Stevenson never seemed to have the slightest interest in what the press said of his books.
One day Mr.Burlingame asked Bok to take some proofs to Stevenson at his home; thinking it might be a propitious moment to interest the author in the popular acclaim that followed the publication of _Doctor Jekyll and Mr.Hyde_, Bok put a bunch of press notices in his pocket.
He found the author in bed, smoking his inevitable cigarette.
As the proofs were to be brought back, Bok waited, and thus had an opportunity for nearly two hours to see the author at work.

No man ever went over his proofs more carefully than did Stevenson; his corrections were numerous; and sometimes for ten minutes at a time he would sit smoking and thinking over a single sentence, which, when he had satisfactorily shaped it in his mind, he would recast on the proof.
Stevenson was not a prepossessing figure at these times.

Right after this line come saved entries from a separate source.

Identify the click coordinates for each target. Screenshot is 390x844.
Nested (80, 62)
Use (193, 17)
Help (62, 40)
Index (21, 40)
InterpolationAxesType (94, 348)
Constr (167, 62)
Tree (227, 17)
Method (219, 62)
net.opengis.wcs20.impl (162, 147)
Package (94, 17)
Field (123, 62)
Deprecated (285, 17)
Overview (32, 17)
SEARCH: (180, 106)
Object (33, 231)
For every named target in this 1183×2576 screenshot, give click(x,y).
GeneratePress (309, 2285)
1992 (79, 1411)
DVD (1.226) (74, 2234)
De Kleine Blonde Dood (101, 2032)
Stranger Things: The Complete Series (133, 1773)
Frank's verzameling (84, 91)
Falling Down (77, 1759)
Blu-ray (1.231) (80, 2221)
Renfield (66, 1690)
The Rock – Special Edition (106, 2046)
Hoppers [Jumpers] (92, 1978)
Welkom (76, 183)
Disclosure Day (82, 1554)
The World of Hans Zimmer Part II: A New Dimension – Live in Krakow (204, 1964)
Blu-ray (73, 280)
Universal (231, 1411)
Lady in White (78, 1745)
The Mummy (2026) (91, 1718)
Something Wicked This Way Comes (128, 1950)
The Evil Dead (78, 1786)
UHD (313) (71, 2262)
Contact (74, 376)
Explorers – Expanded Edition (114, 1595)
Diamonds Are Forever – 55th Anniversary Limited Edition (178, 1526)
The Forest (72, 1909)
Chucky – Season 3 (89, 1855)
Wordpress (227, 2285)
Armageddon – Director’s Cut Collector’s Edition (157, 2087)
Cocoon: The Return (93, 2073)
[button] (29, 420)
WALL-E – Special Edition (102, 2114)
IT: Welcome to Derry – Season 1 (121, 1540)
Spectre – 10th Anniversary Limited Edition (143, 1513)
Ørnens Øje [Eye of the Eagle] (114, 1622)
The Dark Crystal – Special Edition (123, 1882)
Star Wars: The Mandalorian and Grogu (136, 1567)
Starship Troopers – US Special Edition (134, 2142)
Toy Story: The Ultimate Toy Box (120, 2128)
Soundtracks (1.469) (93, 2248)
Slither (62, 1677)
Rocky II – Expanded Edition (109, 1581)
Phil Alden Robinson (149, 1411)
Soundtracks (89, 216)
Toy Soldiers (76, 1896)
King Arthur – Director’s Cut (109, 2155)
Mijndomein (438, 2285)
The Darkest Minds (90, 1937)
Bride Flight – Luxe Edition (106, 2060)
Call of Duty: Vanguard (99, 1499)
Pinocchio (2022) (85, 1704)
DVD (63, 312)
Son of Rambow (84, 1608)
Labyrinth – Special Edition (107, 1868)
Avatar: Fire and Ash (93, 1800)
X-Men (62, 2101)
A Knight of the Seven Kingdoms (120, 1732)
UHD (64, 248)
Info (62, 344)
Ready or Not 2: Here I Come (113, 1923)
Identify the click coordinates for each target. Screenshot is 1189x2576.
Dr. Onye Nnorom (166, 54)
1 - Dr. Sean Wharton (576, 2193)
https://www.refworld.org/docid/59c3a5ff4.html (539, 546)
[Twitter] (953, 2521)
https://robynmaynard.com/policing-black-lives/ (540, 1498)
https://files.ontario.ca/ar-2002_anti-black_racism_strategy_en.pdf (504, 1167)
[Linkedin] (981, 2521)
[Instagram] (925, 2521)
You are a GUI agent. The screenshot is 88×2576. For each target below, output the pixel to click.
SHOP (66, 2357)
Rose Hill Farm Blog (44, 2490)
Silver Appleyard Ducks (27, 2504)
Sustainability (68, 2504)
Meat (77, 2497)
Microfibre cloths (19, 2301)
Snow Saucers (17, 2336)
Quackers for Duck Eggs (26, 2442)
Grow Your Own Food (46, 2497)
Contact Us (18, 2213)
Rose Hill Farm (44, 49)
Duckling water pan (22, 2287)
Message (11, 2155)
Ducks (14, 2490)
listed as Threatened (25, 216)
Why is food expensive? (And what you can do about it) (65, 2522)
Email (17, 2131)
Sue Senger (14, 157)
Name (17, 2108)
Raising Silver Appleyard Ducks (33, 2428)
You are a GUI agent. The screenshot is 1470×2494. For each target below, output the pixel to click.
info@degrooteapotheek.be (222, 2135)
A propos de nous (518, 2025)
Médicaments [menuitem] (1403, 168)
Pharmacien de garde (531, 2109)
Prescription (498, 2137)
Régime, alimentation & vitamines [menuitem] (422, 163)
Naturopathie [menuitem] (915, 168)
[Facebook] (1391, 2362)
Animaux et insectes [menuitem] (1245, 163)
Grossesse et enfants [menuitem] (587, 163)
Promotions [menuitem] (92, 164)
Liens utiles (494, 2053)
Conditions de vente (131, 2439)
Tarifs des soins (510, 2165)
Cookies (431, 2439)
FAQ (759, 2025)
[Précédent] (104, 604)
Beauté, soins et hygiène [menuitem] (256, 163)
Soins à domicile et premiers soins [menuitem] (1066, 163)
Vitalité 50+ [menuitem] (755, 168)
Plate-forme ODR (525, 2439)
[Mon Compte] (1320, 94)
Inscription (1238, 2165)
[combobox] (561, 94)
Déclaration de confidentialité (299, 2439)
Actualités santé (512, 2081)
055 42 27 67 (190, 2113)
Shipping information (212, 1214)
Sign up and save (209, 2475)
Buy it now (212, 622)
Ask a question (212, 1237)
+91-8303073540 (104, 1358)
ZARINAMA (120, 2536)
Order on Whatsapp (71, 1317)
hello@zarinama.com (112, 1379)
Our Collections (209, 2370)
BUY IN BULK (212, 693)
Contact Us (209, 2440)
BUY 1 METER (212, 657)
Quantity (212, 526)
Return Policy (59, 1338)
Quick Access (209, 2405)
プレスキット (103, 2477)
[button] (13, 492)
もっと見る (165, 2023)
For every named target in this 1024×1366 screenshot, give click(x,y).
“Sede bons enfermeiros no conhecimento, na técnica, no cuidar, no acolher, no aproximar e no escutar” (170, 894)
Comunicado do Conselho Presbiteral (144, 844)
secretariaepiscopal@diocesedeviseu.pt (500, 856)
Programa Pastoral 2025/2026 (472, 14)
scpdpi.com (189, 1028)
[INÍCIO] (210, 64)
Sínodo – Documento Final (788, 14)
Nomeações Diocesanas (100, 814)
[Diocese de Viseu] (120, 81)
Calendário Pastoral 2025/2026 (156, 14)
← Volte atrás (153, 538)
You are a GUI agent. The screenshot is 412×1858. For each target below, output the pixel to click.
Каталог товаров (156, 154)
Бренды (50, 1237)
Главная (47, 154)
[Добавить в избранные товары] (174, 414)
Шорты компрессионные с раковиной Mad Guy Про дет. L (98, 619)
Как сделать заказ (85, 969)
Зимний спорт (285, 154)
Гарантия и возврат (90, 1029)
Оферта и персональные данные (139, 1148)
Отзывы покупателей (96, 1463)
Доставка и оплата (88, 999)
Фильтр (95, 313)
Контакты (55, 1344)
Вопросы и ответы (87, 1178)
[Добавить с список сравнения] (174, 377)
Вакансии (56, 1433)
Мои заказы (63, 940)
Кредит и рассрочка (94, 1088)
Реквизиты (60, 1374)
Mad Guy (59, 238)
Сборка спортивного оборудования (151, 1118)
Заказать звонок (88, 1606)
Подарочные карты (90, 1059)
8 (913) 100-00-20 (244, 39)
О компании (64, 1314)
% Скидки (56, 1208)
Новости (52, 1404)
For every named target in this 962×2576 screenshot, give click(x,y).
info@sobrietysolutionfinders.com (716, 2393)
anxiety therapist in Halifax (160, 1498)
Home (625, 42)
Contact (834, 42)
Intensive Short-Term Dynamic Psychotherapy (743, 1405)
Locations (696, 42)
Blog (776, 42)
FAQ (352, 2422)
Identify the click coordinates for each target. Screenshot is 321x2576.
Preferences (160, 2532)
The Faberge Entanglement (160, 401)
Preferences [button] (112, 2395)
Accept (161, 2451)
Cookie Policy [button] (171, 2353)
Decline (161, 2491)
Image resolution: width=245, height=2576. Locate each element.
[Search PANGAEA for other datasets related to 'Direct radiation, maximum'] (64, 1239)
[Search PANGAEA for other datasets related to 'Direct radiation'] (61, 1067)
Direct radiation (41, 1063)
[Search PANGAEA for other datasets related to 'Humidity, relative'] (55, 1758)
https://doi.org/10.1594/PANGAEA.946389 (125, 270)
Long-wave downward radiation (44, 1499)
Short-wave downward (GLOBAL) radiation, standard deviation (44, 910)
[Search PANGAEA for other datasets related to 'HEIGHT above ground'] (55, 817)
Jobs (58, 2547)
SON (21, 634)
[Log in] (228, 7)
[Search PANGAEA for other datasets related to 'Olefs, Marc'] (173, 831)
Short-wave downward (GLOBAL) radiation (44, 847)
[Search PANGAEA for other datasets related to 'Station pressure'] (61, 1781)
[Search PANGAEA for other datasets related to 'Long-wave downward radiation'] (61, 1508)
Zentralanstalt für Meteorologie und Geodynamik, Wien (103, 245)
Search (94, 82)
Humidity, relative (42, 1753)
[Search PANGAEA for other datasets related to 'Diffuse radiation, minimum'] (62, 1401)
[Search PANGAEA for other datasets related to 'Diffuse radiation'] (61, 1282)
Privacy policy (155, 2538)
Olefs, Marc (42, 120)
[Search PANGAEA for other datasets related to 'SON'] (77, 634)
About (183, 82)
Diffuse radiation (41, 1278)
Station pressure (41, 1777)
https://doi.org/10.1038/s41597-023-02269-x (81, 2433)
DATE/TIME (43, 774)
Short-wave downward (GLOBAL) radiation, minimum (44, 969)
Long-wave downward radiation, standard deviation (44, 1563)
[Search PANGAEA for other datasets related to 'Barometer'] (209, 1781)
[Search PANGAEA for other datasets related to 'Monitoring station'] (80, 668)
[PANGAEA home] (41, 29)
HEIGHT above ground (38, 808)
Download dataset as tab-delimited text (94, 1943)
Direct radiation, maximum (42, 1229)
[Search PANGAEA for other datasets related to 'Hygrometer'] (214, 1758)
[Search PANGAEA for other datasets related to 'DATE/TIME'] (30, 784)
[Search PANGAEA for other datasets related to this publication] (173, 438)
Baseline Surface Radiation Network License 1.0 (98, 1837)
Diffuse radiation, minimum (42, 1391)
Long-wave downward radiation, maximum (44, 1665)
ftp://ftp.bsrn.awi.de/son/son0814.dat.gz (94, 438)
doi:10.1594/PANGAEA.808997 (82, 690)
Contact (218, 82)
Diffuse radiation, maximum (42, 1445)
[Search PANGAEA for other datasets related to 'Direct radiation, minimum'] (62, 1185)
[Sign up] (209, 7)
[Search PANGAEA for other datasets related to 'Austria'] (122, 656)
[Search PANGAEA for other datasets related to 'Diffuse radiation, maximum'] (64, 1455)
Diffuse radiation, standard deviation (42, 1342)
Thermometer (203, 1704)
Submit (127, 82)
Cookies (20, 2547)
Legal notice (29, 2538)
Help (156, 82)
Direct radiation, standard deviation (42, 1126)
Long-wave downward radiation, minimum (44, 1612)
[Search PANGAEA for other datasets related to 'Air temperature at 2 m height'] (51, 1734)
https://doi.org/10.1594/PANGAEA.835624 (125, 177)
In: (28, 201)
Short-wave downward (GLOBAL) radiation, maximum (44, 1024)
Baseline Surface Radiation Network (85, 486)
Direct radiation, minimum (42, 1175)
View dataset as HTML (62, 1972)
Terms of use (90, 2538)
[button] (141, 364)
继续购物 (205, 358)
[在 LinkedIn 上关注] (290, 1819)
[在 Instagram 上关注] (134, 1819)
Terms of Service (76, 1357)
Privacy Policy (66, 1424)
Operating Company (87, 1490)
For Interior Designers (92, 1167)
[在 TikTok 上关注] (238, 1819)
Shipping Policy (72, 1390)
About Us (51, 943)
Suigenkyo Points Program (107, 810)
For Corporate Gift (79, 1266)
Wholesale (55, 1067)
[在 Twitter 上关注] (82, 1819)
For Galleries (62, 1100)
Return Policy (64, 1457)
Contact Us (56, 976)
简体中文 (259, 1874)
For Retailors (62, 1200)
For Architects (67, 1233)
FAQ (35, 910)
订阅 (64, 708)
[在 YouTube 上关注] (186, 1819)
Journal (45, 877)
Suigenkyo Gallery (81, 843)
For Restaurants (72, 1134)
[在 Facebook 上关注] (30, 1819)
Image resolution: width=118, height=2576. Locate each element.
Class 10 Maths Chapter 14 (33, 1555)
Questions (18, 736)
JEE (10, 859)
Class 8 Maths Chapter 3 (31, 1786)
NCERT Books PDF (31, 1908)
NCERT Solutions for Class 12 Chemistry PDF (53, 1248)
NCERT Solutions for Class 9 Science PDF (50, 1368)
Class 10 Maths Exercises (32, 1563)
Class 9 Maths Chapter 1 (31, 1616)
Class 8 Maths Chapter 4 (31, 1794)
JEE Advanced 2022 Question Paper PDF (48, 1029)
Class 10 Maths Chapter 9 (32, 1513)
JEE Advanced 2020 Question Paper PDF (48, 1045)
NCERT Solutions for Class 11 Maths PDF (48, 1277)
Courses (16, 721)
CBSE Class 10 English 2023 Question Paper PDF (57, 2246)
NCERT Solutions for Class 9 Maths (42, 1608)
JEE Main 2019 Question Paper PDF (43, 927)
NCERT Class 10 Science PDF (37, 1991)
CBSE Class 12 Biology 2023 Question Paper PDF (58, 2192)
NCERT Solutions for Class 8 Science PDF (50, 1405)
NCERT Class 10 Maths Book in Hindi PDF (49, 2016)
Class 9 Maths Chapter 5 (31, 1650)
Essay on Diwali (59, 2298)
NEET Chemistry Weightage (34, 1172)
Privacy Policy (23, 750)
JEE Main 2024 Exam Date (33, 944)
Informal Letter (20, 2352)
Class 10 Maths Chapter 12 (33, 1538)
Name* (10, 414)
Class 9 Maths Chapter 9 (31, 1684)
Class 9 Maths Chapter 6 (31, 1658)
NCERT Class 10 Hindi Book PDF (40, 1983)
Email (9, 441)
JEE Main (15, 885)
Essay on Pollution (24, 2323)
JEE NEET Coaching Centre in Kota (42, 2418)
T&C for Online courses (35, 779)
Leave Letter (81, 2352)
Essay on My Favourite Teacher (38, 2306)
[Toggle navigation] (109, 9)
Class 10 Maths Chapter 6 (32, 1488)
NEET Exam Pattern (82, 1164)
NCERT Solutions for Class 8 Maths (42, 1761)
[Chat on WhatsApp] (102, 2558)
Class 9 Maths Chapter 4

With his sallow skin and his black dishevelled hair, with finger-nails which had been allowed to grow very long, with fingers discolored by tobacco--in short, with a general untidiness that was all his own, Stevenson, so Bok felt, was an author whom it was better to read than to see.

And yet his kindliness and gentleness more than offset the unattractiveness of his physical appearance.
After one or two visits from Bok, having grown accustomed to him, Stevenson would discuss some sentence in an article, or read some amended paragraph out loud and ask whether Bok though it sounded better.